Judea Pearl, nato nel 1936, è un ingegnere elettrico, informatico e teorico della causalità. Nato a Tel Aviv e attivo a lungo alla University of California, Los Angeles, ha dato contributi decisivi all’intelligenza artificiale probabilistica, alle reti bayesiane e al ragionamento causale.
La sua biografia è importante perché sposta l’intelligenza artificiale da una visione centrata soltanto su regole simboliche e deduzione verso un problema più vicino ai sistemi reali: ragionare con informazione incompleta, osservazioni rumorose, incertezza e interventi.
Reti bayesiane
Le reti bayesiane rappresentano variabili e dipendenze probabilistiche tramite grafi orientati. Permettono di descrivere relazioni condizionali, aggiornare credenze alla luce di nuove osservazioni e costruire procedure di inferenza per contesti in cui non tutto è misurabile direttamente.

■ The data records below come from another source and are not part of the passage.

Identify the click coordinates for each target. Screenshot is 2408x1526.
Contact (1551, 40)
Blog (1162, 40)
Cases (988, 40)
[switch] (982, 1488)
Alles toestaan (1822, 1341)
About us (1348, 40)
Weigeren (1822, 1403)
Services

Per l’ingegneria dei sistemi intelligenti questo passaggio fu essenziale. Diagnosi, riconoscimento, manutenzione predittiva, supporto alle decisioni e sistemi esperti richiedono di combinare evidenze parziali senza ridurre il mondo a regole certe.
Dal probabile al causale
Il contributo più riconoscibile di Pearl sta nella formalizzazione del ragionamento causale. Una correlazione può aiutare a prevedere, ma non basta per progettare un intervento. Nei sistemi tecnici e scientifici la domanda spesso è diversa: che cosa accade se modifico una variabile, cambio una politica, sostituisco un componente o introduco un controllo?
Pearl ha dato forma matematica a questa distinzione usando grafi causali, modelli strutturali e il calcolo degli interventi. In questo modo concetti come causa, controfattuale e azione diventano oggetti manipolabili, non soltanto parole filosofiche.
Impatto interdisciplinare
La sua influenza supera l’intelligenza artificiale in senso stretto. Statistica, epidemiologia, economia, scienze sociali, robotica e apprendimento automatico usano problemi causali ogni volta che devono distinguere previsione e spiegazione. La lezione è metodologica: un modello utile deve chiarire quali assunzioni sta facendo sul meccanismo che genera i dati.
Grafi causali
I grafi causali permisero di rappresentare ipotesi sui meccanismi che generano i dati. La differenza tra osservare una correlazione e intervenire su una causa diventa così esplicita, discutibile e formalizzabile.
Eredità
Pearl rappresenta l’ingegneria dell’incertezza quando incontra il ragionamento causale. Nel percorso dell’atlante, la sua voce collega probabilità, intelligenza artificiale, grafi e progettazione delle decisioni: non solo calcolare che cosa è probabile, ma capire che cosa può essere cambiato.